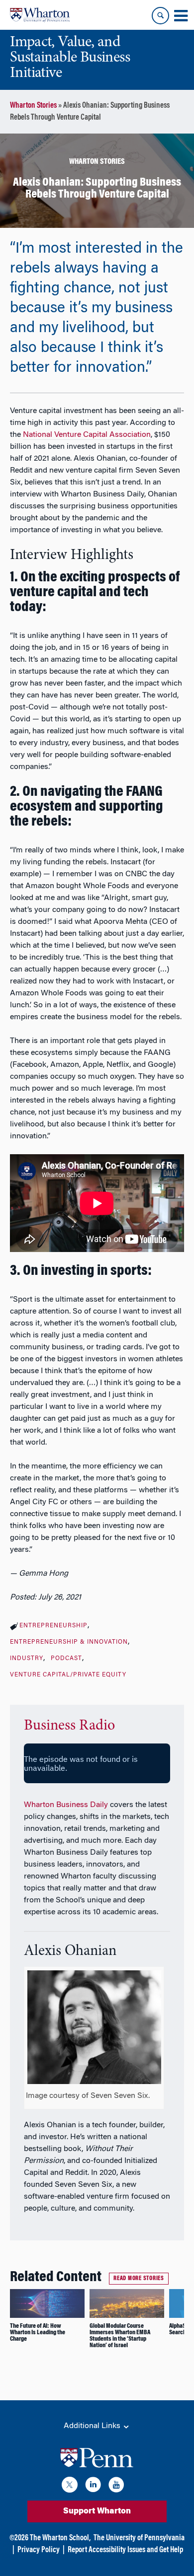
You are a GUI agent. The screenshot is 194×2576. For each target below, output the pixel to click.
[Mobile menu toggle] (181, 16)
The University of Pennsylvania (139, 2538)
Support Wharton (97, 2511)
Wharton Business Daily (66, 1805)
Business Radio (69, 1726)
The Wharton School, (60, 2538)
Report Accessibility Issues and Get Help (125, 2550)
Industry (26, 1659)
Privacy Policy (38, 2550)
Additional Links (93, 2426)
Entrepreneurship (53, 1626)
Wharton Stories (33, 106)
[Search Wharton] (160, 15)
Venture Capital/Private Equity (68, 1675)
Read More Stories (138, 2279)
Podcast (66, 1659)
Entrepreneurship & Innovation (69, 1642)
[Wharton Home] (40, 14)
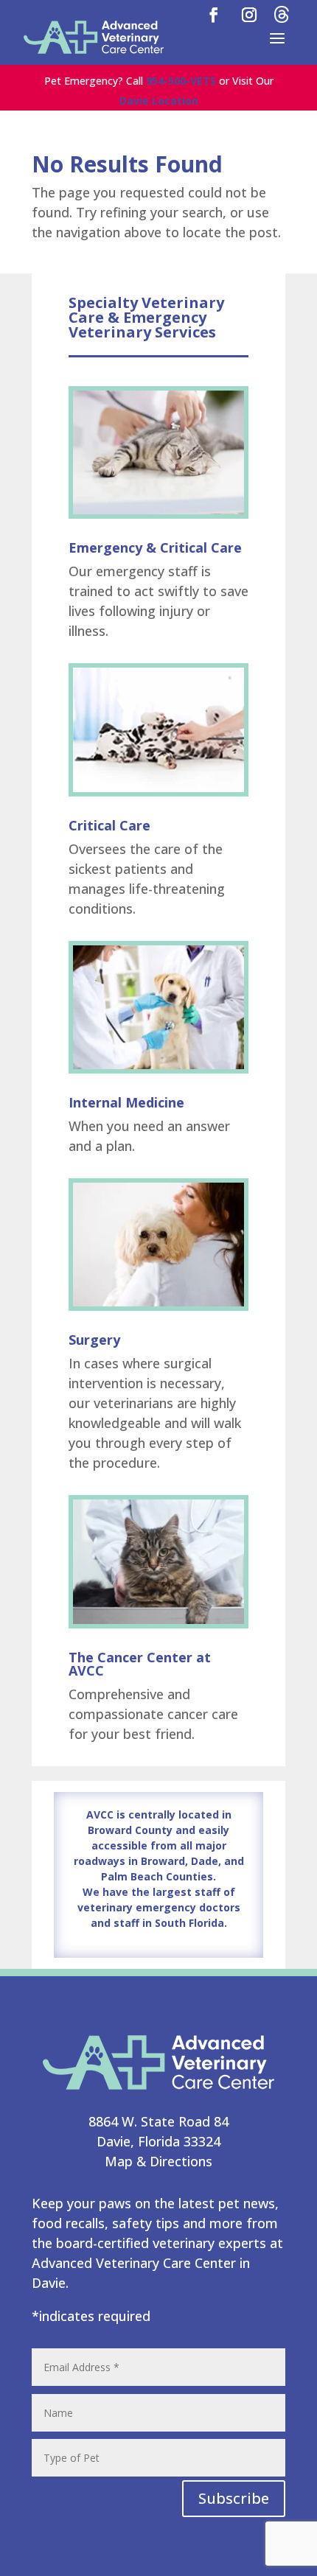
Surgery (94, 1339)
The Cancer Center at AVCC (140, 1663)
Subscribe (233, 2498)
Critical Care (109, 825)
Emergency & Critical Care (155, 547)
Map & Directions (158, 2161)
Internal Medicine (126, 1102)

---+---

▶ **TASK GOAL**
Each line from the one containing "Surgery (94, 1339)" through the final line of the listing above should be returned exactly; return nothing else.

▶ **ANSWER FOR THE TASK**
Surgery (94, 1339)
The Cancer Center at AVCC (140, 1663)
Subscribe (233, 2498)
Critical Care (109, 825)
Emergency & Critical Care (155, 547)
Map & Directions (158, 2161)
Internal Medicine (126, 1102)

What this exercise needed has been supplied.